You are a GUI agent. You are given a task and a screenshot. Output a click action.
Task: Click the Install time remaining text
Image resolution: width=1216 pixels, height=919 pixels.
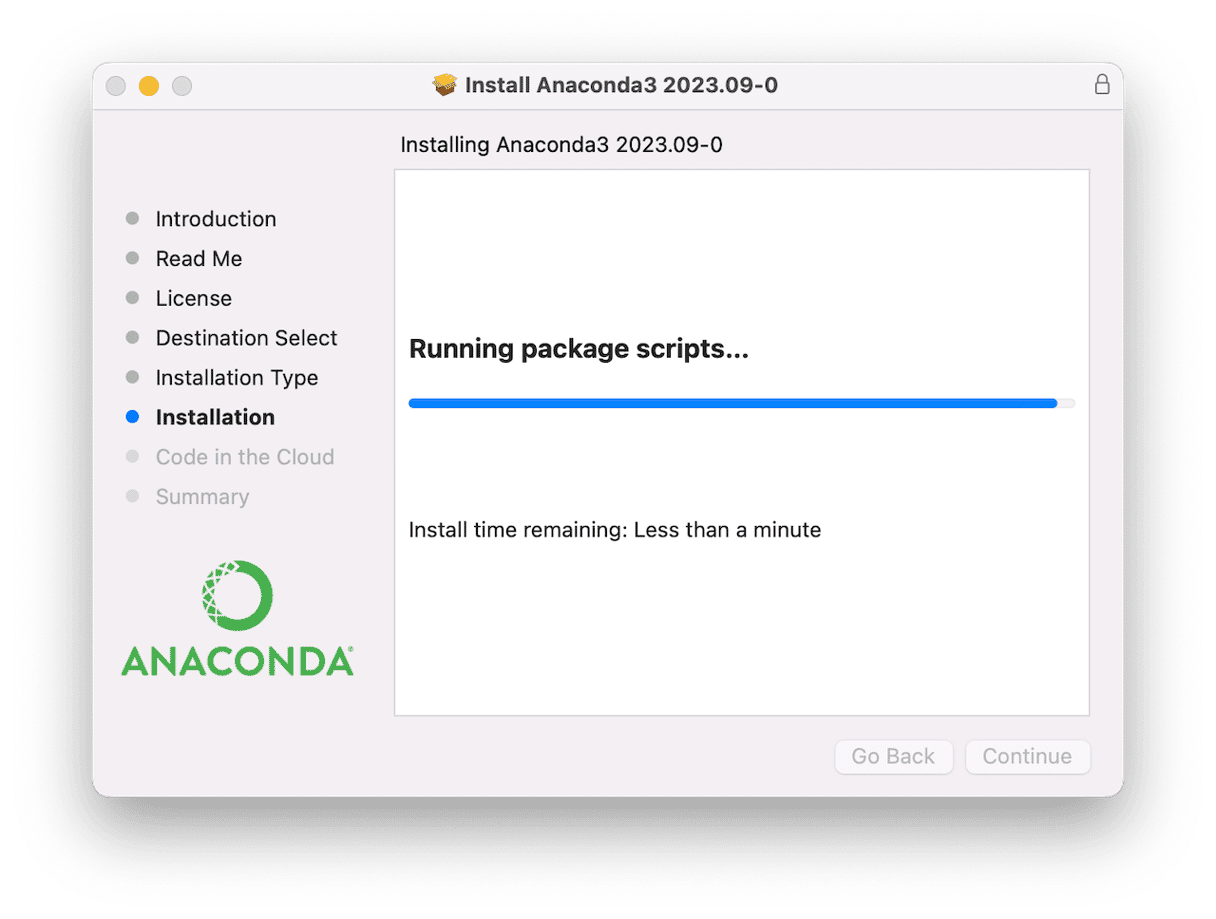pyautogui.click(x=614, y=530)
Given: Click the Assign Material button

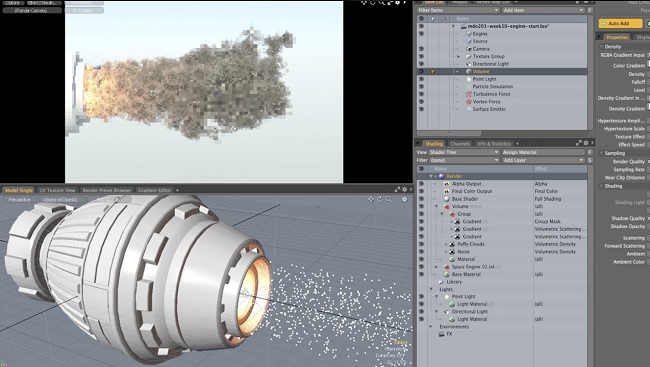Looking at the screenshot, I should coord(543,152).
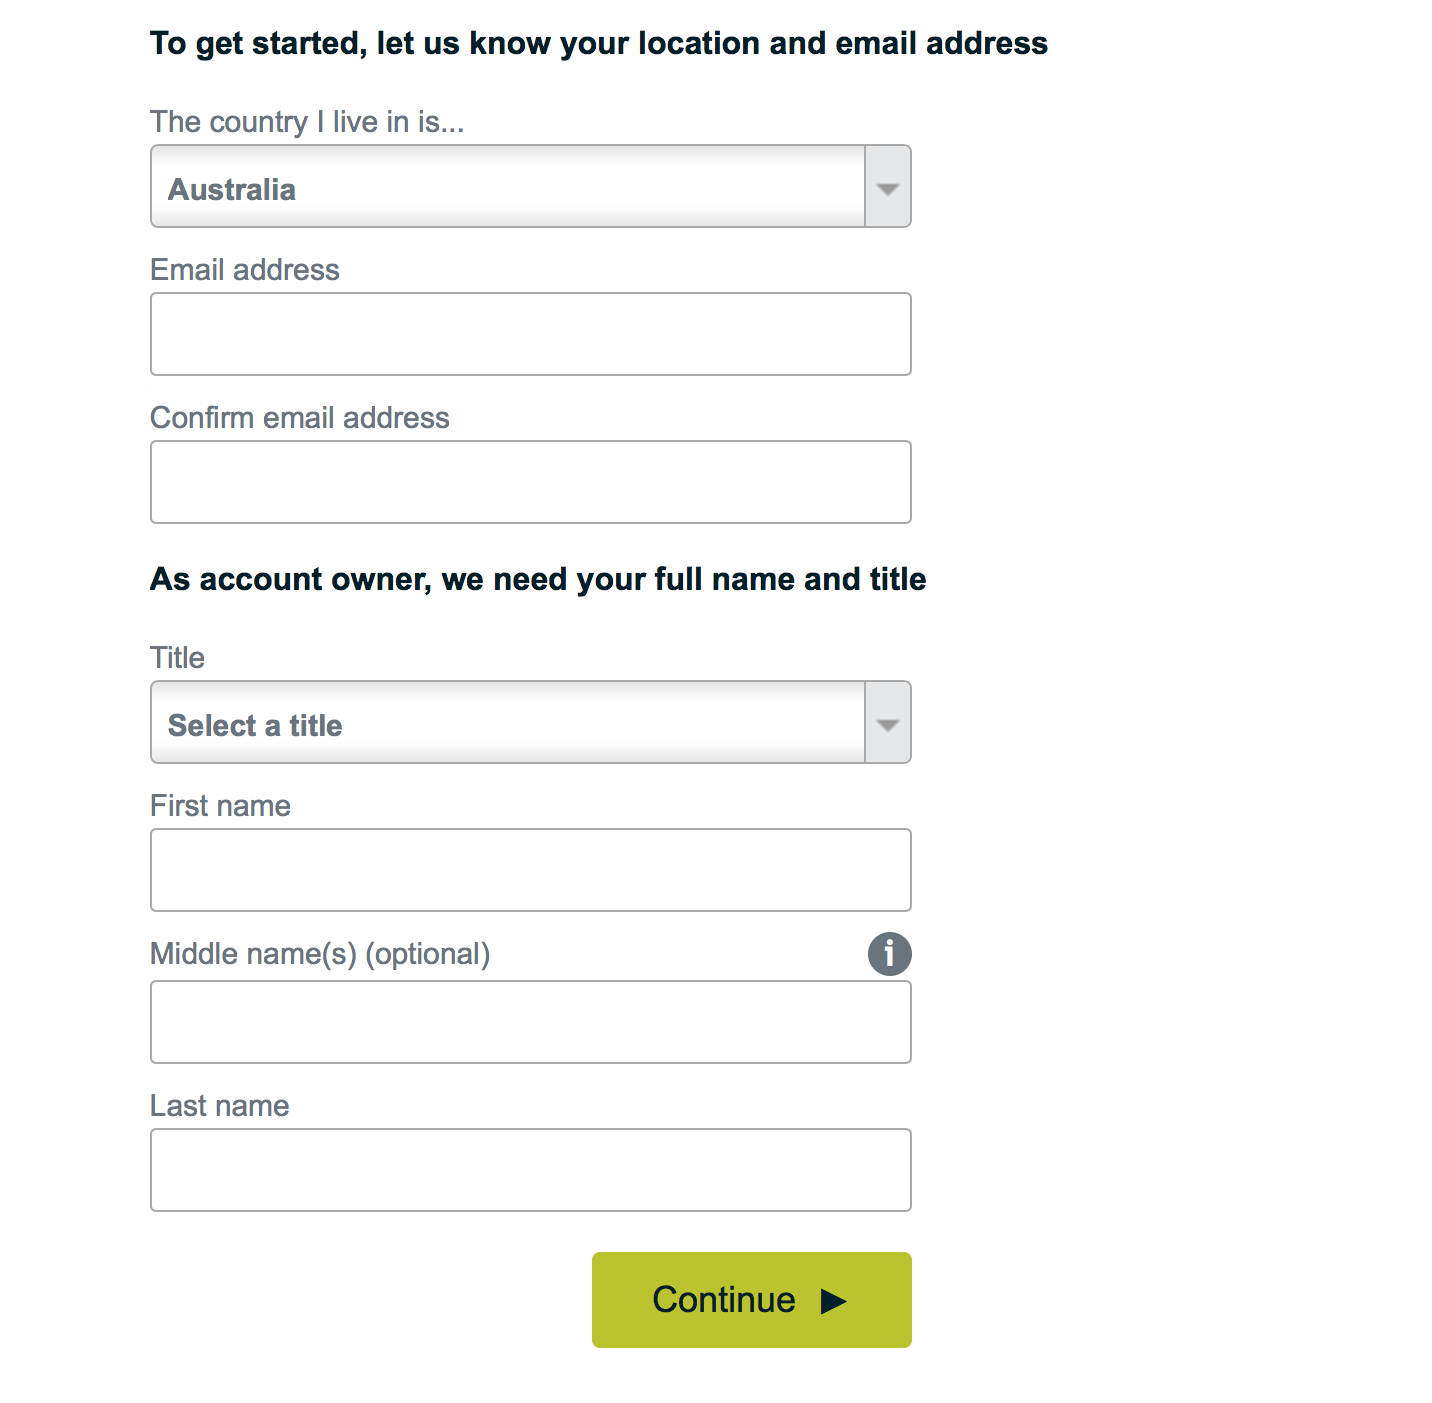Click into the Confirm email address field
The height and width of the screenshot is (1403, 1432).
click(531, 482)
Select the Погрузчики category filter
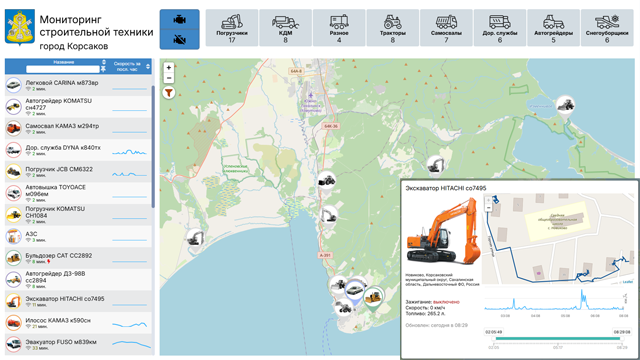The image size is (640, 360). (x=232, y=28)
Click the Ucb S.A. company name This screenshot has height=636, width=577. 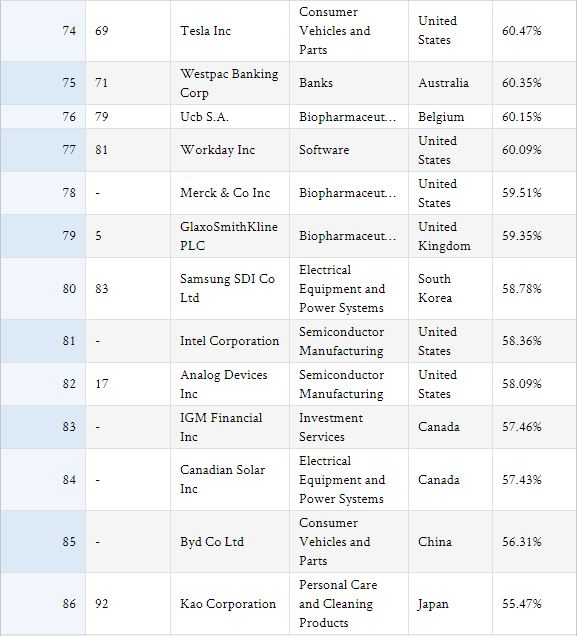coord(204,117)
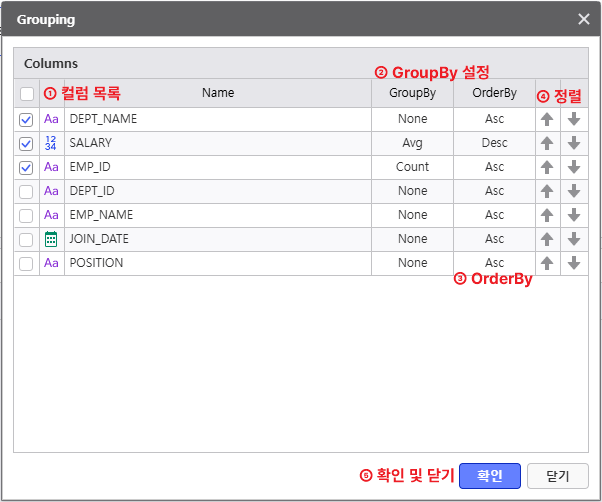602x502 pixels.
Task: Click the Name column header
Action: pyautogui.click(x=217, y=93)
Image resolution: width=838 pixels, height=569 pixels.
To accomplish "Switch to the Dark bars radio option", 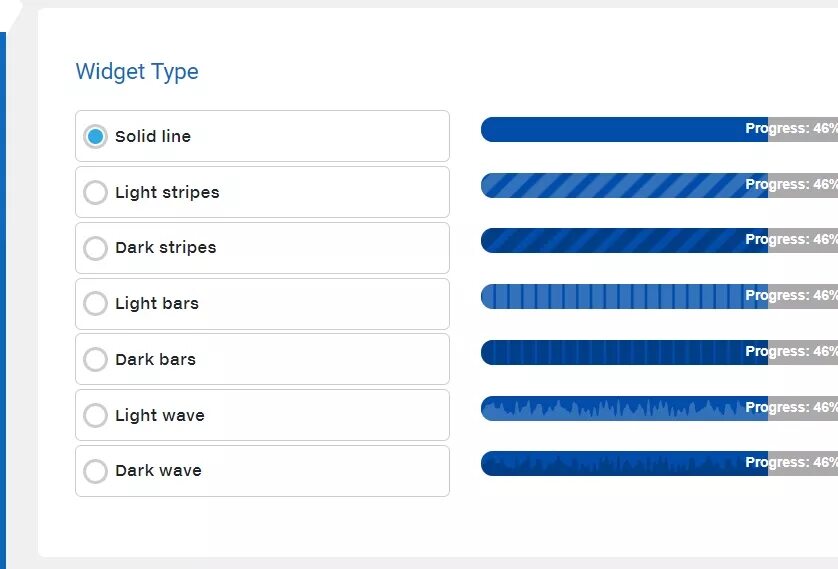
━━━━
> **AIM OF THE TASK**:
Reproduce the rows from the start through the line with "The image size is (640, 360). (x=232, y=28)", swapping "Assign Material" for "Assign Texture" and keeping everything else the same. Leave out the pictures.

> **ANSWER TO THE PROBLEM**:
You are a GUI agent. You are given a task and a screenshot. Output a click action.
Task: Click the Install time remaining text
Image resolution: width=1216 pixels, height=919 pixels.
pyautogui.click(x=614, y=530)
Given: Click the Assign Texture button

Looking at the screenshot, I should coord(543,152).
Click into the Confirm email address field
The height and width of the screenshot is (1403, 1432).
click(531, 482)
Select the Погрузчики category filter
The image size is (640, 360). (x=232, y=28)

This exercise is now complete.